* _WHAT TO DO_: Pictures in the listing should not be copied. Reproduce, word for word, each line from the one holding "This screenshot has width=500, height=363." through the final line.

--- START ---

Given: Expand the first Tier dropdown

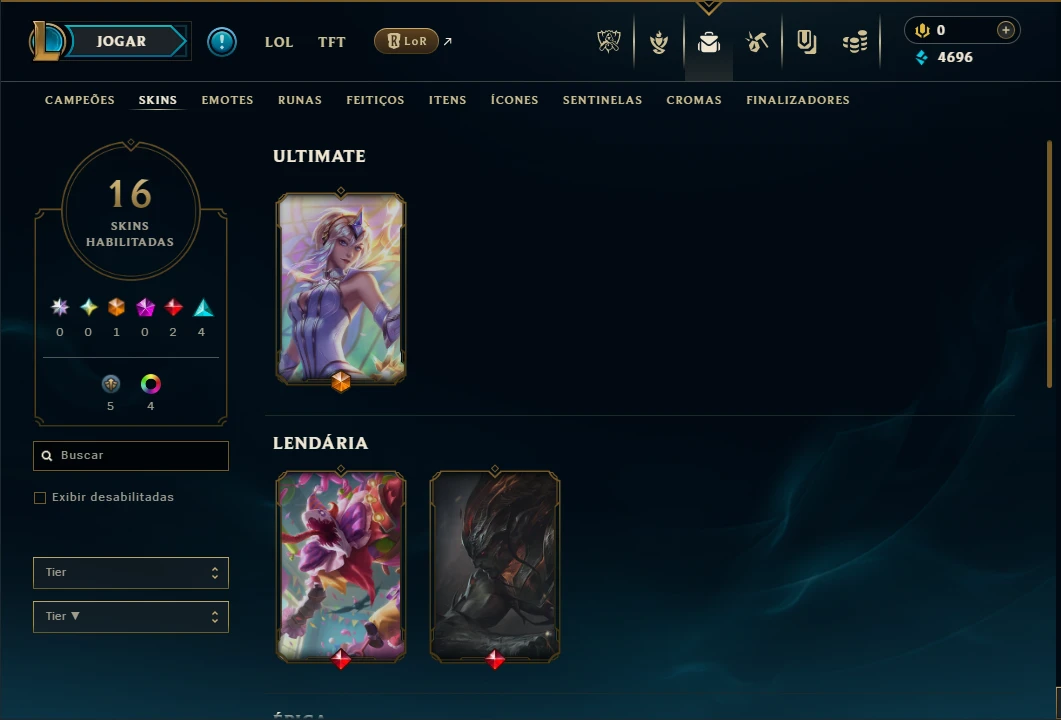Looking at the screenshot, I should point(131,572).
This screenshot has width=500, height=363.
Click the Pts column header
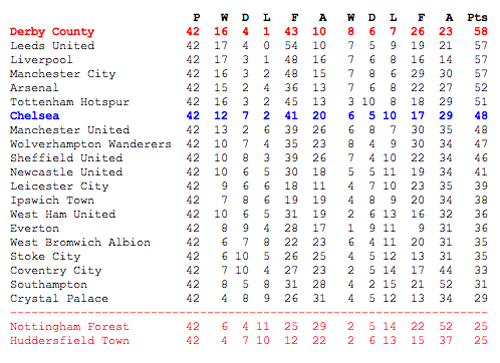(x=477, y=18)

--- END ---

* _ANSWER TO THE EXERCISE_:
This screenshot has width=500, height=363.
Click the Pts column header
(x=477, y=18)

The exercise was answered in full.